"I think it's going to help me be the best nurse that I can": Nursing school student graduates amid health setbacks
It's the day Madison Jarocha has been waiting for. But her short walk across the stage to get her bachelor's degree in nursing has been a long journey.
"When I was about 15 or 16, I ended up getting hospitalized and I was in and out of the hospital since I was like that age and I was diagnosed with an autoimmune disease," she said. "And so I went into nursing because I wanted to help people in the way that the nurses that I had helped me."

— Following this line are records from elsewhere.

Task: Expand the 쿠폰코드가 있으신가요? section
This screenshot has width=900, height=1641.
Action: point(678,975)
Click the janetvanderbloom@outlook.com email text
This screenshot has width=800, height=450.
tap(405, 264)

Nurses who cared for Madison through the highs and lows of battling acute systemic scleroderma, a rare illness that affects the skin and other organs. She was hospitalized nearly a dozen times, enduring multiple surgeries and chemo in high school. Then, in college, the Central Florida grad suffered more health setbacks, temporarily going blind, breaking her foot — and just last year she was diagnosed with cancer.
"I would be lying if I said it was easy," Madison said. "I kind of, sometimes, I portray it as being easy because I want to just keep a positive attitude, because the more I get in my head about it, I feel like it sets me back."
So Madison set her sights forward, determined to finish her studies.
Graduating on time — and looking for a job in oncology.
"Having patients that are going through something that I went through, I think it's going to help me be the best nurse that I can, and should be super compassionate and let them know that they can do it, even though it's hard sometimes like it's not like the light you see at the end of the tunnel. It is there."
Celebrating the pomp of her circumstance as she matriculates from patient to practitioner.